Margot walks to the rocking chair for her bag. Verdene has a point. Thandi needs her. But that was not what she wanted to hear. Alphonso would never choose her, and maybe she can never choose Verdene. She has been wasting time vacillating between two secret lives. She wonders if what she feels—and has always felt—for Verdene is nothing more than a spell, something temporarily debilitating like a gigantic wave in the ocean. She has to break the water's surface. Swim back to shore. She cannot afford to be controlled.

“I have to go,” Margot says. She kisses Verdene goodbye on the mouth.

“When will I see you again?” Verdene asks.

“I don't know.”

9

T
HANDI GOES OUTSIDE TO THE BACKYARD WITH HER SKETCHPAD
. The grass is knee-high, neglected. The sun peers through the branches of the trees. Two roosters that escaped the neighbor's yard high-step toward the side of the shack. The old tire tied to the tree where Little Richie likes to sit swings by itself as though a ghost is pushing it. Thandi tries to sketch whatever she sees, but every time an image appears on the page, she rips it out and balls it inside her fists. Nothing looks or feels right. By the time she's halfway through ripping page after page out of her book, she's ready to scream into the open air. Her frustration threatens to break free and shatter to pieces the image she has struggled so hard to uphold. But this backyard is too small. The web of branches above her head might contain her frustrated scream. The sleeping dogs might holler at it. The chickens will halt, one leg suspended like the breaths of the nearby washerwomen, who might wonder about the commotion and come running.

Finally, she decides that her growing discomfort might have to do with the plastic that Miss Ruby meticulously wrapped around her limbs and torso. She makes her way back inside, takes it off, and slips a modest yellow dress over a tank top and a pair of shorts—since she has to wash her slip. She grabs her sketchpad and leaves, passing Grandma Merle, who is sitting stiff-necked on the wooden chair; and Miss Francis and Miss Louise, who wave. The hum of their voices washes her back. “
Is where she going in di hot sun dressed like dat? Shouldn't she be in school?

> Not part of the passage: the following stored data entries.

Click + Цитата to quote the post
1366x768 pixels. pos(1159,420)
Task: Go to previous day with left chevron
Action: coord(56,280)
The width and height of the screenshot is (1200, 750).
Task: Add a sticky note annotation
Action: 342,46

She hurries along to the river, passing by the bathers who have their clothes spread out on the rocks. She makes her way to where the boats are tied up. The construction workers with their tools aren't on site today. There is a sign that reads
NO TRESPASSING
on the beach right where Thandi used to play as a child, which was once an extension of River Bank. The hotels are building along the coastlines. Slowly but surely they are coming, like a dark sea. Little Bay, which used to be two towns over from River Bank, was the first to go. Just five years ago the people of Little Bay left in droves, forced out of their homes and into the streets. It was all over the news when it happened, since the people—out of anger—ended up blocking roads with planks and tires and burning them. In the past, developers would wait for landslides and other natural disasters to do their dirty work. But when tourism became the bread and butter for the island's economy, the developers and the government alike became ravenous, indifferent. In retaliation, people stole concrete blocks and cement and zinc from the new developments to rebuild homes in other places, but their pilfering brought soldiers with rifles and tear gas. The developers won the fight, and the people scattered like roaches. Some came to River Bank begging to be taken in, some fled to other parishes. Those who could not bear the stress of uprooting all their belongings to start a new life roamed the streets and mumbled to themselves. It was as though their own land had turned on them—swallowed up their homes and livestock and produce and spat out the remains. By the time the workmen arrived in River Bank, Little Bay had been long forgotten.